Well here's the deal. Most of the time people offer opinions on Blackstars, their experience is with the low wattage models. They are really great by the way, but you don't hear as much about the 60-100w combos and heads, nor do you hear much about the Series One or Artisans.
I have an HT100 that's been with me for over a year. I've been lucky enough to have been able to play the Series One 100, Artisan 15 and 30. First off, the Series One is just incredible and a cut above everything else. The Artisan series is also very good but not going to have that kind of versatility. A Series One head can sound good at all volume levels because it has this great power reduction features that lowers it all the way from 100 to 10 watts.

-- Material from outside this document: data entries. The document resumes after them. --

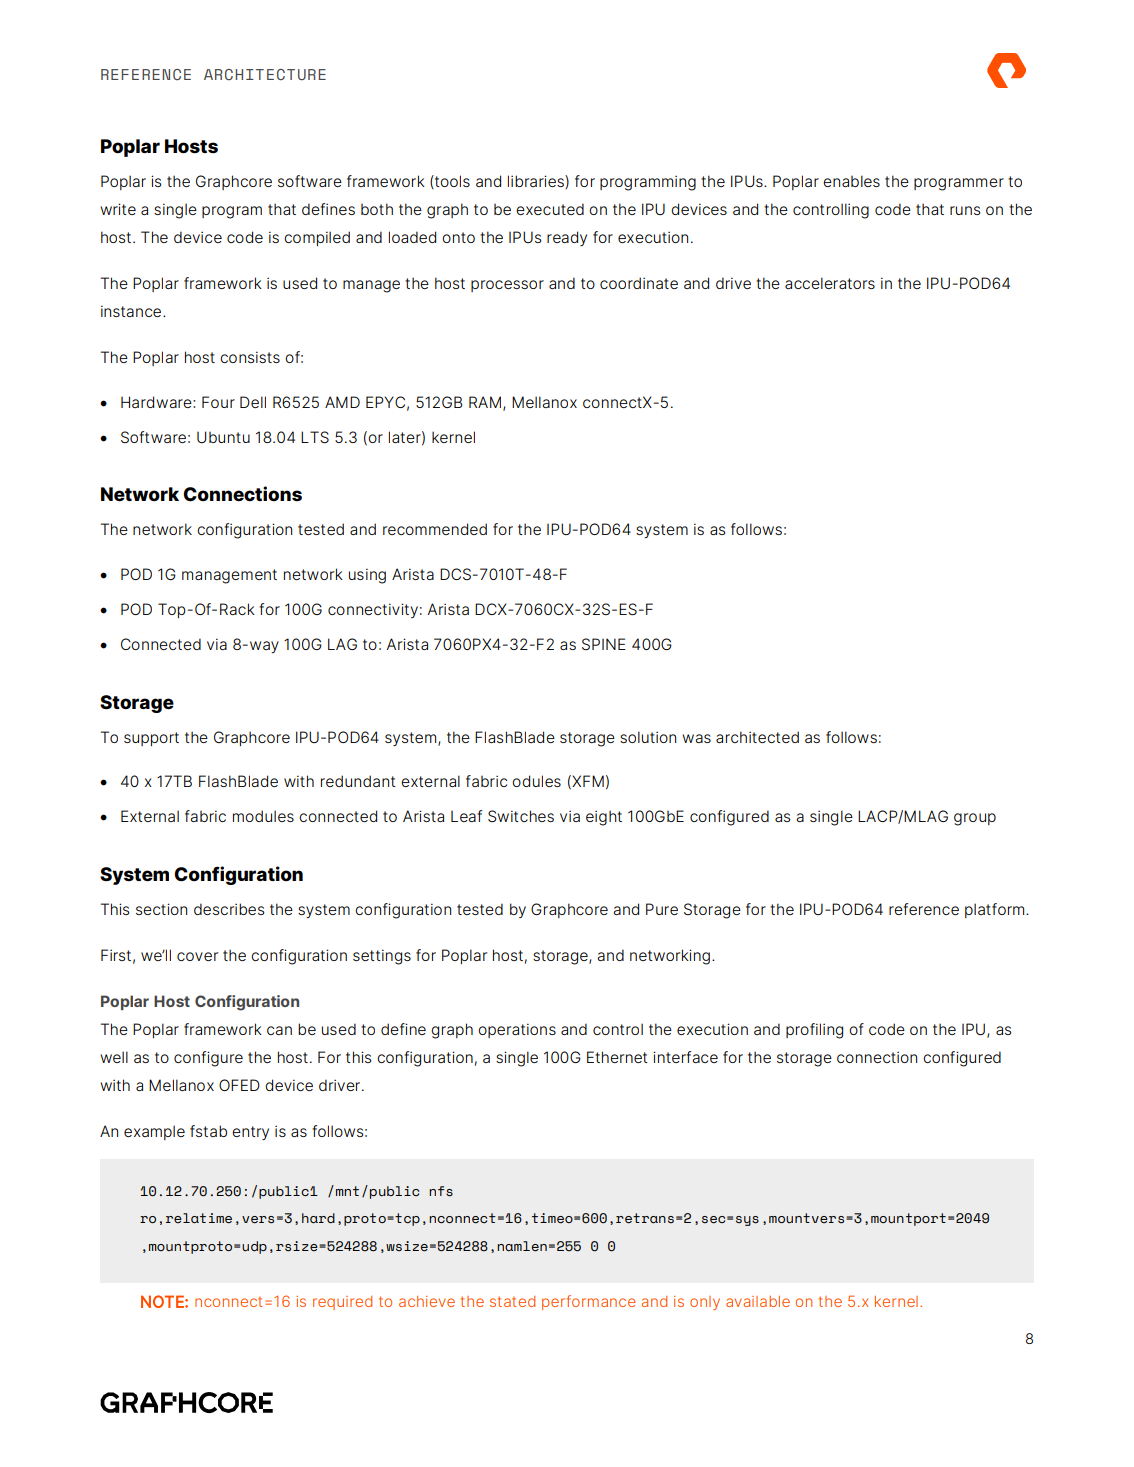 Image resolution: width=1134 pixels, height=1467 pixels. Describe the element at coordinates (604, 644) in the screenshot. I see `SPINE` at that location.
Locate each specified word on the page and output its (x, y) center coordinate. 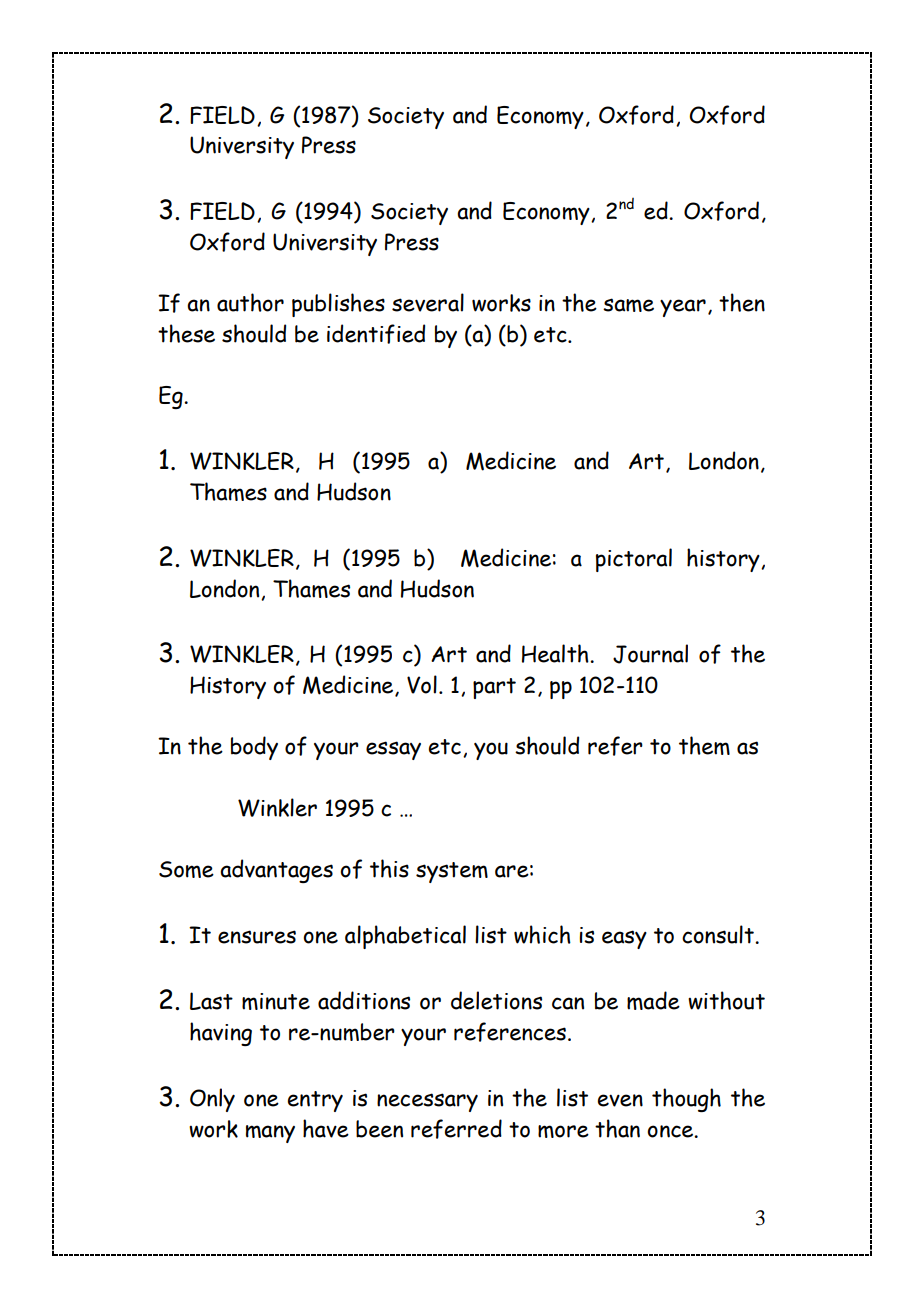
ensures (257, 937)
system (452, 872)
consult (719, 934)
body (254, 748)
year (683, 308)
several (428, 302)
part (494, 688)
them (704, 745)
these (186, 333)
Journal (650, 654)
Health (556, 653)
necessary (427, 1102)
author (250, 302)
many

The Series One has a great sounding natural overdrive that has some overtones between a Marshall JCM 800, Vox AC30, and even a DSL when you make it real overdriven. It would be wrong of me not to mention how great the clean tone is also.
The Artisan series kind of reminds me of Vox amps, and I find that they have to be very loud to get really great tone. The Artisan 15 is pretty good at lower volumes but it's a huge combo for a 15 watt amp. They have awesome clean and classic rock sounds right out of the box.
The HT100 I have is a great sounding amp. People say the cleans are great and all that, and they pretty much are, but it's not on the level of Mesa Boogie or Fender. To stay really clean you have to leave the voicing off which gives you a dry kind of clean that's not really fluid and doesn't feel alive. It's better with the voice switch on but it's clean like a plexi is clean when it gets loud.
It has 2 overdrives. The first one is very versatile from anything to classic rock to heavy metal, but it's not real fluid for solos because like the clean channel, it feels kind of dry. It makes and incredible rhythm channel and is great for blues leads. OD2 is kind of like a DSL in that it has a nice saturated and fluid overdrive with more presence than OD1.
It's a dark sounding amp by nature, but there are enough controls to give you a ton of flexibility. It's supposed to go from a British sound to a Mesa Boogie sound with the ISP dial, but it sounds British both ways to me.
It has great definition and nuance that you usually find in boutique amps, but it doesn't have the natural brightness and aliveness you get in boutique amps. For the price you pay, it's an incredible deal and believe me when I tell you that you can drop them and abuse them and they will still work.
Then you have the low wattage Blackstars which are just really great sounding all the way through. They don't have the power or punch that the high wattage models do, but they're good as far as the volume knob lets you go.